Re: Excessive ExecService RPCs with multi-threaded ingest

2016-11-23 Thread James Taylor
FYI, you can retrieve an IndexMaintainer from the index PTable given the
data PTable and it will be lazily cached on the index PTable.

On Wed, Nov 23, 2016 at 7:34 AM Josh Elser  wrote:

> Hrm, that sounds like it'd be cleaner to me. Just thinking about this
> problem again made me shudder at the client-side complexity :)
>
> I'll have to find some time to revisit this one.
>
> Thanks for the suggestion, Ankit!
>
> Ankit Singhal wrote:
> > How about not sending the IndexMaintainers from the client and prepare
> them
> > at the server itself and cache/refresh it per table like we do currently
> > for PTable?
> >
> > On Mon, Oct 24, 2016 at 9:32 AM, Josh Elser
> wrote:
> >
> >> If anyone is interested, I did hack on this some more over the weekend.
> >>
> >> https://github.com/joshelser/phoenix/tree/reduced-server-cache-rpc
> >>
> >> Very much in a state of "well, it compiles". Will try to find some more
> >> time to poke at it and measure whether or not it actually makes a
> positive
> >> impact (with serialized IndexMaintainers only being about 20bytes for
> one
> >> index table, the server-side memory impact certainly isn't that crazy,
> but
> >> the extra RPCs likely adds up).
> >>
> >> Feedback welcome from the brave :)
> >>
> >>
> >> Josh Elser wrote:
> >>
> >>> Hi folks,
> >>>
> >>> I was doing some testing earlier this week and Enis's keen eye caught
> >>> something rather interesting.
> >>>
> >>> When using YCSB to ingest data into a table with a secondary index
> using
> >>> 8 threads and batch size of 1000 rows, the number of ExecService
> >>> coprocessor calls actually exceeded the number of Multi calls to write
> >>> the data (something like 21k ExecService calls to 18k Multi calls).
> >>>
> >>> I dug into this some more and noticed that it's because each thread is
> >>> creating its own ServerCache to store the serialized IndexMetadata
> >>> before shipping the data table updates.
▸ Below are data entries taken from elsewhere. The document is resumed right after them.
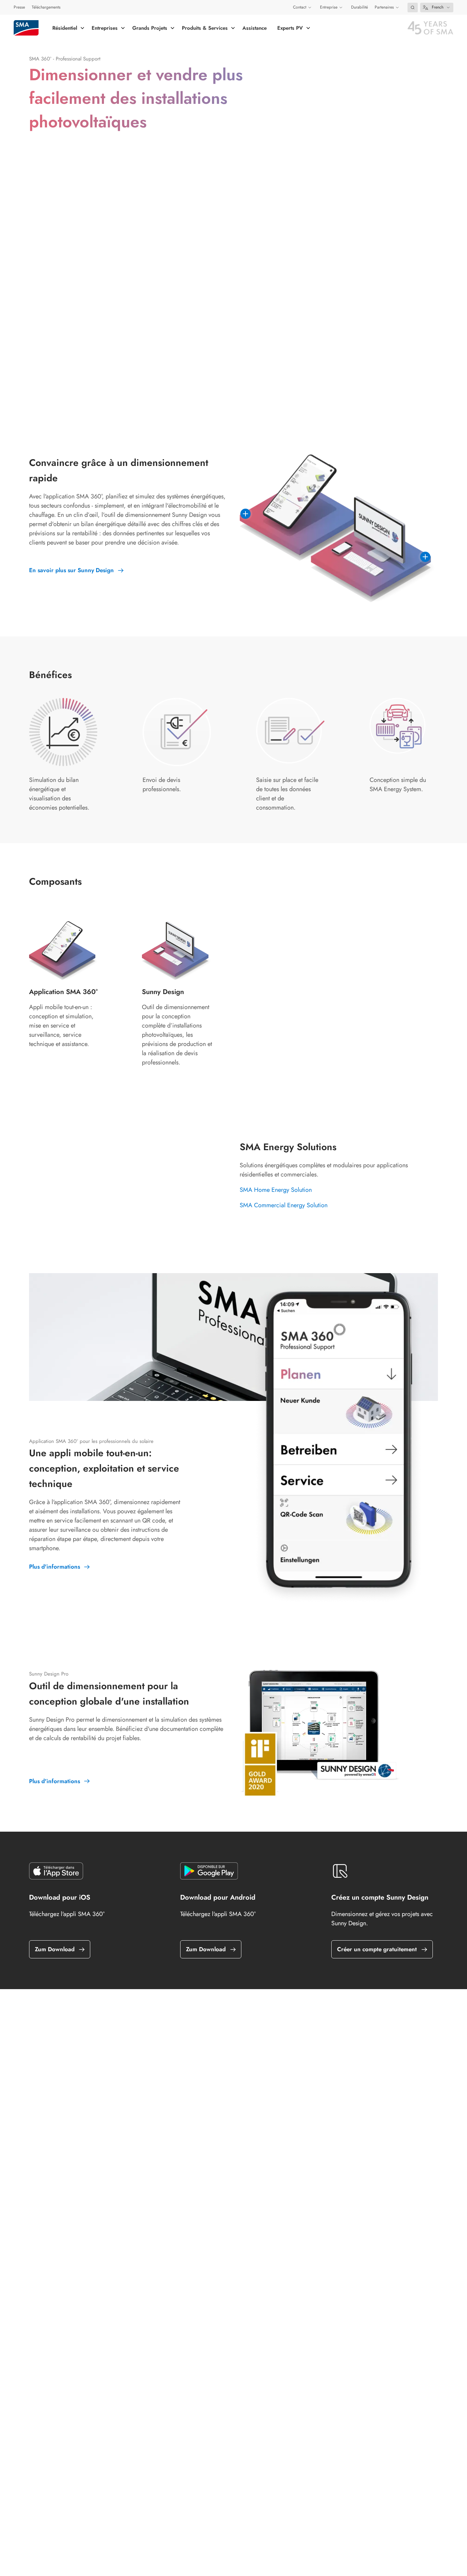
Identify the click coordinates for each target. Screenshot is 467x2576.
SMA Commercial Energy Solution (284, 1205)
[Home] (26, 28)
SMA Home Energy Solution (276, 1189)
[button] (413, 7)
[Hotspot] (245, 514)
So, when we have 8 threads all
> >>> writing mutations for the same data and index table, we have ~8x the
> >>> ServerCache entries being created than if we had just one thread.
> >>>
> >>> Looking at the code, I completely understand why they're local to the
> >>> thread and not shared on the Connection (very tricky), but I'm curious
> >>> if anyone had noticed this before or if there are reasons to not try to
> >>> share these ServerCache(s) across threads. Looking at the data being
> put
> >>> into the ServerCache, it appears to be exactly the same for each of the
> >>> threads sending mutations. I'm thinking that we could do safely by
> >>> tracking when we are loading (or have loaded) the data into the
> >>> ServerCache and doing some reference counting to determine when its
> >>> actually safe to delete the ServerCache.
> >>>
> >>> I hope to find/make some time to get a patch up, but thought I'd take a
> >>> moment to write it up if anyone has opinions/feedback.
> >>>
> >>> Thanks!
> >>>
> >>> - Josh
> >>>
> >
>


Re: Excessive ExecService RPCs with multi-threaded ingest

2016-11-23 Thread Josh Elser
Hrm, that sounds like it'd be cleaner to me. Just thinking about this 
problem again made me shudder at the client-side complexity :)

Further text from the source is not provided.